■ Exercise requirements:
[1] In the earnings call excerpt, which region was the only one without an increase in absorptions?
[2] Continue the earnings call excerpt from the point where it stops.

■ Document:
####################
The first question I had was, just trying to drill down a little bit across the regions from the order growth perspective during the quarter, where you had for example, some deceleration in year-over-year order growth. I guess across the board but more notably in the south east still very strong at 22% growth versus, but that was versus a stronger rate in ’15, couple of smaller regions fell off as well. So I was hoping to get any kind of color across the regions in terms of perhaps highlighting which markets right now that you might see is being stronger than others? And if there was any particular changes in community count growth that might have driven some of those regional changes quarter-to-quarter in terms of the year-over-year trend?

Jessica Hansen

We saw an increase in our absorptions in every region Mike, outside of the mid-west. And the mid-west is a very small region for us and it does include Chicago which we pointed to for a while now is being a weaker market of ours, but otherwise every region in terms of sales on a year-over-year basis was up, as we did see a decline in our community count in half of our regions. And as we noted already our count -- community count was relatively flat. It was up just only slightly at about 1% on a year-over-year basis. So we’re seeing a good pick up in absorptions in a majority of our markets today I would say.

Michael Rehaut

Okay. That’s helpful. I guess, secondly just from the growth side, I think there’s been a couple of questions previously around growth expectations, and your land spend up but kind of keeping your lot count flat and basically replacing what you’re working through. Just thinking at the same time you’re expecting I believe you said double digit growth, correct me if I’m wrong, that’s your goal over the next two or three years. So how are you at least from a revenue or order growth standpoint now with community count flattish for three quarters maybe for another couple of quarters here; is growth something that would be re-infused into the strategy as we think about fiscal ’17 and ’18. Obviously you’re also creating a lot of dry powder here, building up the cash or paying down some debt incrementally. And it seems like there is a little bit of one foot on the pedal or half way on the gas pedal whereas again you’re still well below mid cycle levels as an industry. So any thoughts around perhaps a reacceleration of that community count growth as we look into ’17 or ’18?

David V. Auld

I think we’re looking for to continue, to aggregate market share market-by-market. I think we’re looking at double digit growth year-over-year and profit sales and closing. So its -- we get what we believe is a sustainable program and the fact that we’re generating cash and improving our balance sheet while gaining efficiency. It’s just going to open a lot of opportunities for us down the road.
####################
■ Raw data:

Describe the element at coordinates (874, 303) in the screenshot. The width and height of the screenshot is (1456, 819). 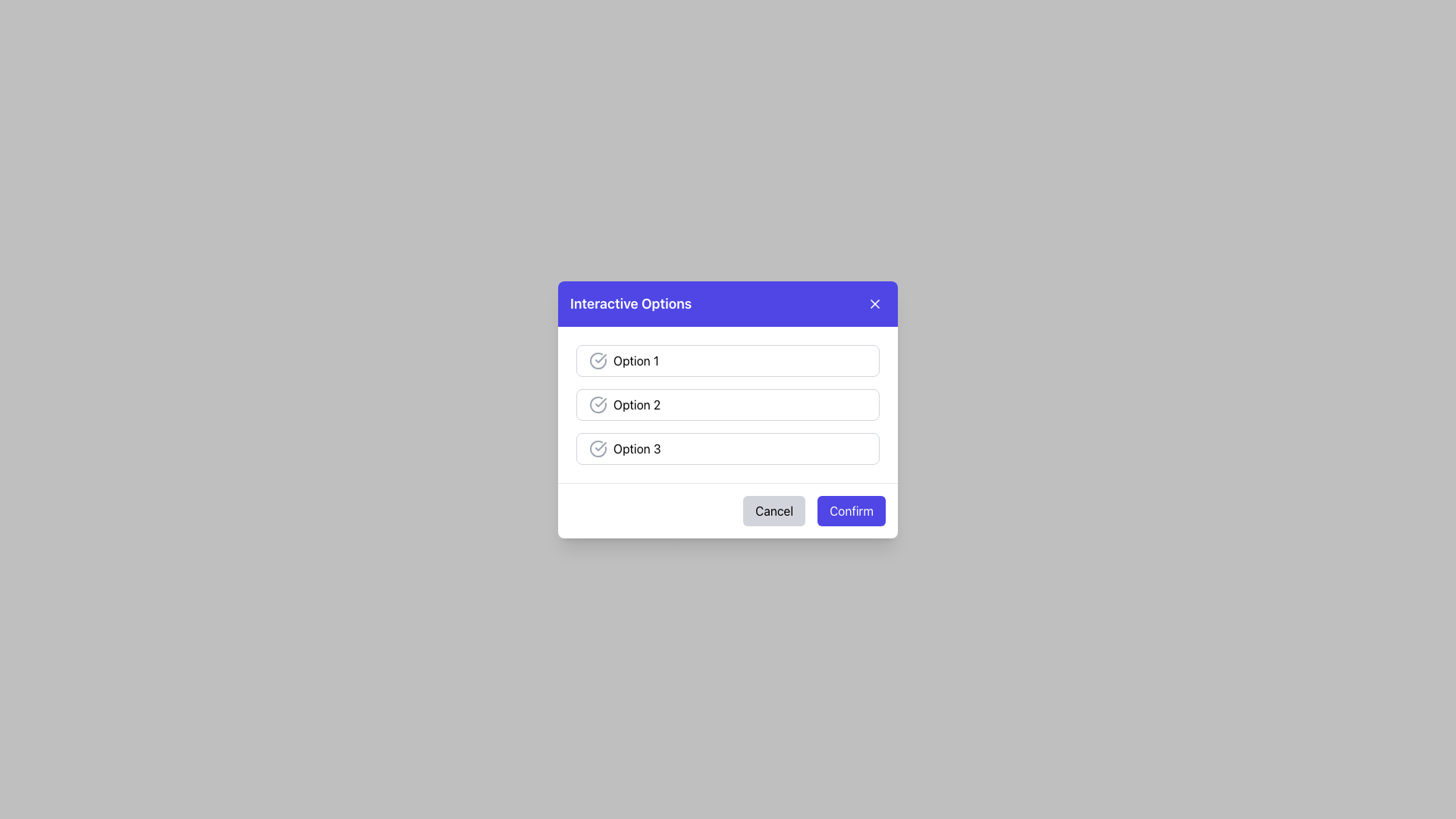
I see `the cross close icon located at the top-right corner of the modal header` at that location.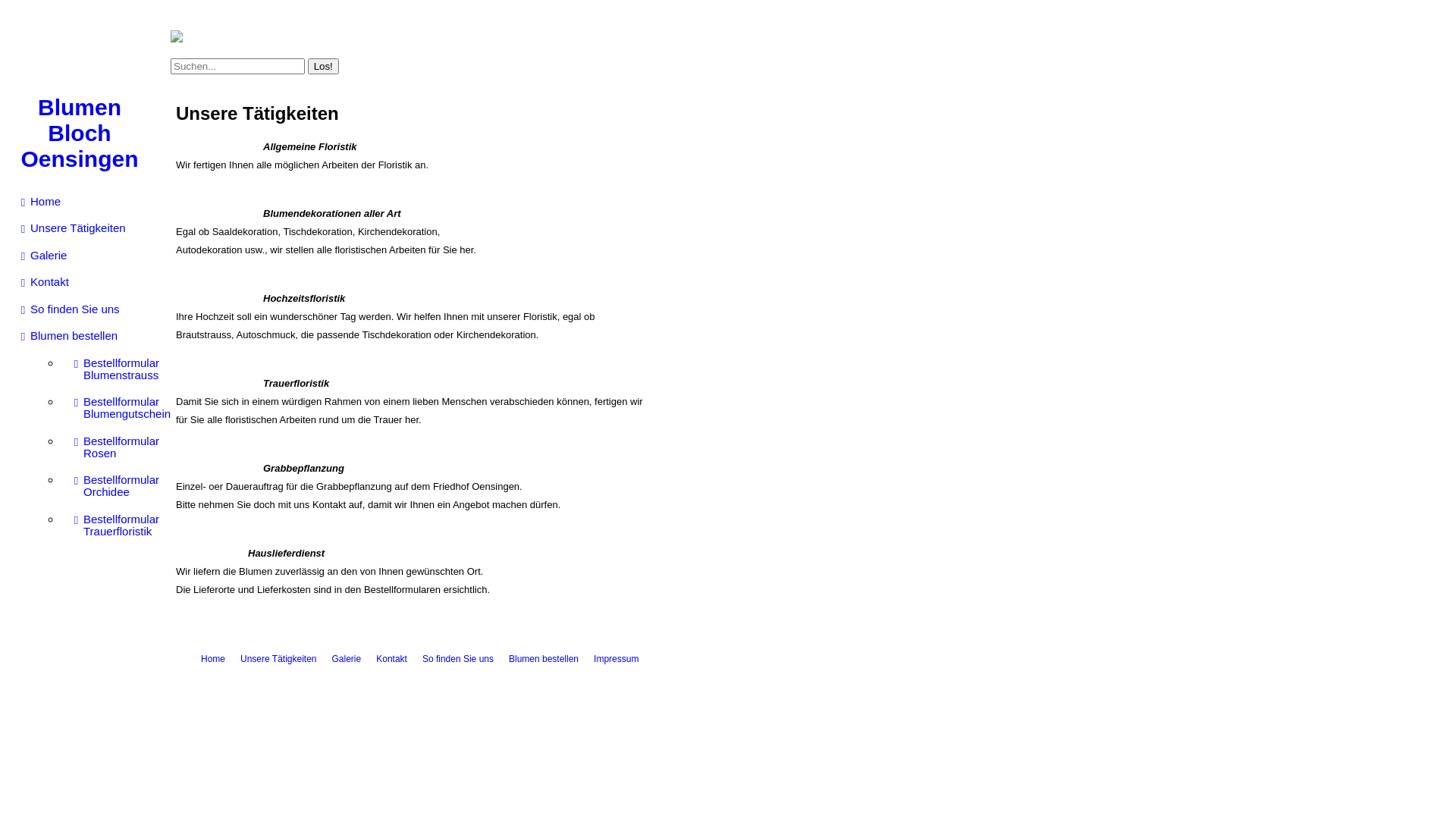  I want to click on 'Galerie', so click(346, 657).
####################
■ Answer list:
[1] The mid-west.

[2]
Bill W. Wheat

And growth is a core part of that strategy. Growth at a double digit pace is a core part of that strategy but it is a balance strategy. Our guidance for this year in terms of top line revenue equates to 11% to 15% annual increase. Our closings guidance for the year equates to an 8% to 13% increase. And so our expectations this year are to be in the low double digit range which from our perspective is solid growth and in line with our expectations, and this quarter with our sales pace it’s in the range of our expectations for the year and certainly puts us in position to continue a consistent growth. Our investment levels, we’ve gotten a lot of our growth the last couple of years from absorption improvements with the Express roll out while our average community count has moderated. Our expectations this year is well we’ll still see absorption improvements. It won't be quite at the pace it was in prior years but we still expect solid absorption improvements. And then certainly going forward when we achieve a much better level of efficiency then perhaps in future growth at a double digit pace may come from some further community count growth. But today and for this year we expect low -- flat to low single digit of community count growth with improved absorptions to drive a double digit revenue growth.

Michael Rehaut

That’s helpful, Bill. And I think just maybe to press that further that concept in terms of the shift between community count and absorption that’s occurred in the last six, eight quarters. This year again it looks like perhaps a high single digit or so perhaps low double digit absorption growth with more flattish community count. To the extent that you’re coming that that growth would continue to moderate perhaps due to the mix shift more fully playing out from the Express standpoint, to the extent that you’re expecting double digit growth in ’17, it would imply to the extent that the absorption continues to moderate some reacceleration in community count. Is that fair?

Bill W. Wheat

I believe that’s fair. Yes.

David V. Auld

Yes.

Michael Rehaut

All right. Great. Thanks a lot guys.

Operator

Thank you. [Operator Instructions] Our next question today is coming from Ken Zener from KeyBanc. Please proceed with your question.

Kenneth Zener

Good morning, all.

Bill W. Wheat

Good morning, Ken.

David V. Auld

Good morning.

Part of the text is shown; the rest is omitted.